Dolls

Takeshi Kitano, già premiato con il Leone d’oro nel ’97, ha presentato al recente festival di Venezia questa sua ultima opera, elaborata con uno stile decisamente diverso. Si è rivolto alla tradizione giapponese del bunraku, il suggestivo teatro delle bambole, che viene rappresentato con il concorso di due tipi di artisti: quelli che muovono le marionette e quelli che recitano con voce drammatica le storie di amori impossibili. Li vediamo all’inizio e alla fine e i personaggi del film sono le incarnazioni dei burattini. Indossano costumi sontuosi e si muovono sullo sfondo della natura, ripresa nei vivaci colori delle quattro stagioni. Tutto ciò insieme alla colonna sonora, elaborata ma equilibrata, alle inquadrature perfette e ai movimenti precisi degli attori, contribuisce a creare un’estetica raffinata, che si accorda perfettamente con il significato e con l’incanto che il film è capace di comunicare. Non è facile capire subito da che cosa derivi questo fascino sottile. Forse, nasce dai motivi, eterni come le favole, che il racconto contiene. La vita come un camminare senza posa di due giovani, legati fra loro da una lunga corda, espianti una colpa commessa per pressioni sociali, ma sostenuti dal ricordo di momenti di gioia, perduti per sempre.

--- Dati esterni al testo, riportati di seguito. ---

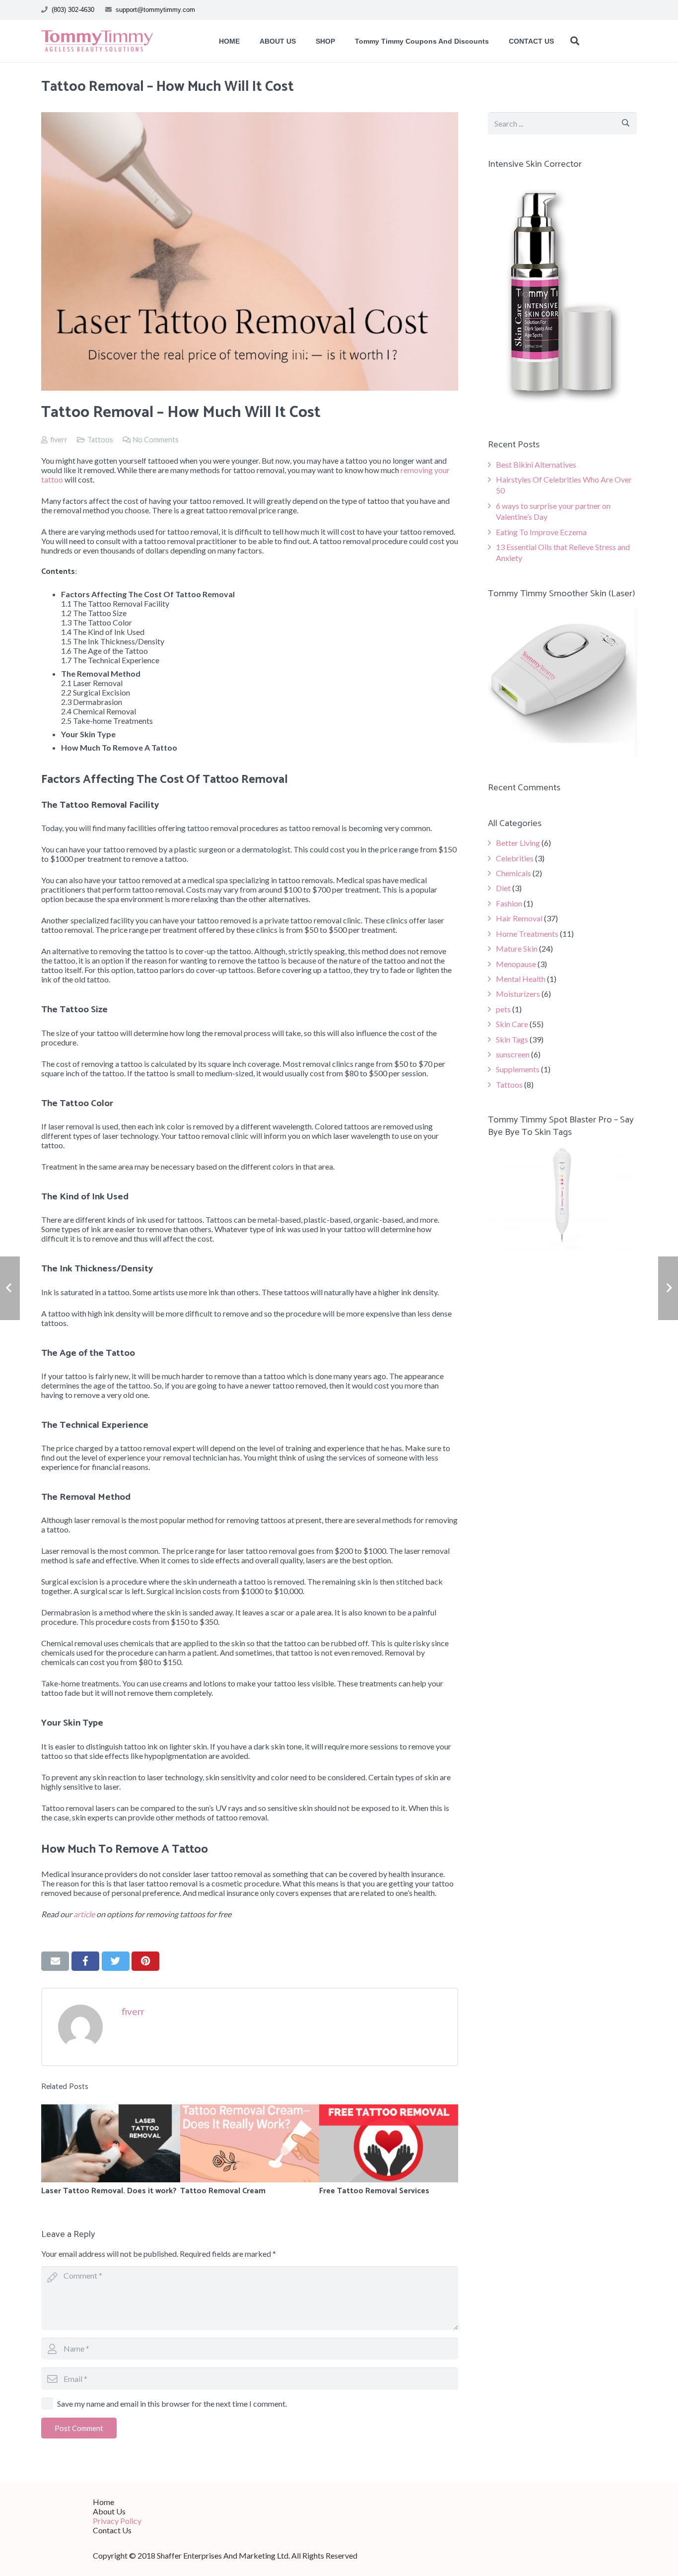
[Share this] (85, 1960)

L’oggetto dell’amore come meta irraggiungibile: uno può vedere la propria ragazza, ma non parlarci, un altro parlarci, ma non vederla; e un altro ancora non può manifestarsi, perché impedito dall’esperienza mafiosa, che lo ha cambiato. Ci troviamo su strade bruciate, senza ritorno, e la morte appare la sorte meno dolorosa. Eppure il pessimismo non è totale. I personaggi sono mesti, ma hanno una dolcezza rassegnata. Come la ragazza svanita, che induce tenerezza e commuove. L’atmosfera solenne e sacrale, che li avvolge, ce li fa apparire idealizzazioni, che suggeriscono riflessioni sull’esistenza, l’amore, il dolore, la morte. Struggente l’ultima scena, in cui le marionette, che sono i due innamorati morti da poco, continuano a guardarsi e a parlarsi dolcemente, più di prima: quasi un accenno ad una più piena realizzazione del loro rapporto in un’altra vita e all’effetto catartico della sofferenza, anche in situazioni estreme. Regia di Takeshi Kitano.